Supplied records
++++++++++
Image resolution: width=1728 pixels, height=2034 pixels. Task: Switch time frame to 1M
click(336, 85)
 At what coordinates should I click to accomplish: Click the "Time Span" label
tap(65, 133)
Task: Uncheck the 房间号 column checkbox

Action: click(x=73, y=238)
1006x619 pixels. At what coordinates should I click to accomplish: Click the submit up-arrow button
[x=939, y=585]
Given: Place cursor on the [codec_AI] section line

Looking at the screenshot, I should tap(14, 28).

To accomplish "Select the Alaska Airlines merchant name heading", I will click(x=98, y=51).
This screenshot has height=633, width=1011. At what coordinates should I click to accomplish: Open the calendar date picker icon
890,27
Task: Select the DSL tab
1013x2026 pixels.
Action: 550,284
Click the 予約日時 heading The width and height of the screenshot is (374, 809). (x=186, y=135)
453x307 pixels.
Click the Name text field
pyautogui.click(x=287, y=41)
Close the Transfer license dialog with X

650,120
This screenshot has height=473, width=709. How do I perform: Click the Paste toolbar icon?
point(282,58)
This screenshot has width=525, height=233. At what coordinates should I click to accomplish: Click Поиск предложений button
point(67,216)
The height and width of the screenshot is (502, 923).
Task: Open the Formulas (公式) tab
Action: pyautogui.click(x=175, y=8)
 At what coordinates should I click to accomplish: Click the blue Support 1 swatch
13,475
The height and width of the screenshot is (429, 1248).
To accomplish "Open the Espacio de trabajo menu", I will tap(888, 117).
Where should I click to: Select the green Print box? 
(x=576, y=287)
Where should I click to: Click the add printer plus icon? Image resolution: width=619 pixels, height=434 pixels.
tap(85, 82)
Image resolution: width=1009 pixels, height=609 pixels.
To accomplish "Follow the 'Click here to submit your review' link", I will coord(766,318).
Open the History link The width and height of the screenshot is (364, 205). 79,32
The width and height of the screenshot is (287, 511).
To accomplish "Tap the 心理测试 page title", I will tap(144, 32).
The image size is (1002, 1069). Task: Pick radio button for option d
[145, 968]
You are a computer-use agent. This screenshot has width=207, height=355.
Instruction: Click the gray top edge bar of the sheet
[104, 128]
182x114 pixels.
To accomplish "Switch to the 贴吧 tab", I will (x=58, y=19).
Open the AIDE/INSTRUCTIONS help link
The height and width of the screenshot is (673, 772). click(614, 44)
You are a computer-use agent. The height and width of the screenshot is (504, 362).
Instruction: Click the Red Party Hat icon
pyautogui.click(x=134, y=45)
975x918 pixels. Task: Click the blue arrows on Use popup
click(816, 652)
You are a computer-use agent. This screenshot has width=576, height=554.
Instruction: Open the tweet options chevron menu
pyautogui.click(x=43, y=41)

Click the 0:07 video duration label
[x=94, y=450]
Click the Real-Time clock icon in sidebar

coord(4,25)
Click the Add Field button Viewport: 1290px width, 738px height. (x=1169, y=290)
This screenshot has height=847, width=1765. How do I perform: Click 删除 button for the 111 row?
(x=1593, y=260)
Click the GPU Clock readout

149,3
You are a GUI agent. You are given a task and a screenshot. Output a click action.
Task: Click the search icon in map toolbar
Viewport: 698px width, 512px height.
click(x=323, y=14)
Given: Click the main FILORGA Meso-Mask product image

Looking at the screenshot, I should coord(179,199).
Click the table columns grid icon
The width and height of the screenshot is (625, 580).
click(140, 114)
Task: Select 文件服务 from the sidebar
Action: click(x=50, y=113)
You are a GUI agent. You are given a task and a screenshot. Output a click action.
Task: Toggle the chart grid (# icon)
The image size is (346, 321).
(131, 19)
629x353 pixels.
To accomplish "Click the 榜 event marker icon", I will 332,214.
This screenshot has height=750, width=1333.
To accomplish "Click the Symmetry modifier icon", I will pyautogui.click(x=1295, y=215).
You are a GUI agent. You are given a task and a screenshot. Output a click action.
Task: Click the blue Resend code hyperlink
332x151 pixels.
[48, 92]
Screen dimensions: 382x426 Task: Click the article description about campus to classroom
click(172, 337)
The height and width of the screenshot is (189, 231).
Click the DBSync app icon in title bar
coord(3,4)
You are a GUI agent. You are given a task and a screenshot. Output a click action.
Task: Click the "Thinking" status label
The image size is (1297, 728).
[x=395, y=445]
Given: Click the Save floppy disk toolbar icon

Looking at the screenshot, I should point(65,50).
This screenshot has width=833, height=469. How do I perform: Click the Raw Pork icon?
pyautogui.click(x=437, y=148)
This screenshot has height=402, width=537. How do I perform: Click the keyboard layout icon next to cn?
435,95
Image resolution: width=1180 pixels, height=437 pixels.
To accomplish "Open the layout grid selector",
++++++++++
Task item
Search the listing for the word "computer", and copy every line in which it is found.

Solution below
You are a computer-use agent. This screenshot has width=207, height=355.
You are a computer-use agent. The height and width of the screenshot is (504, 362).
You are a computer-use agent. This screenshot has width=576, height=554.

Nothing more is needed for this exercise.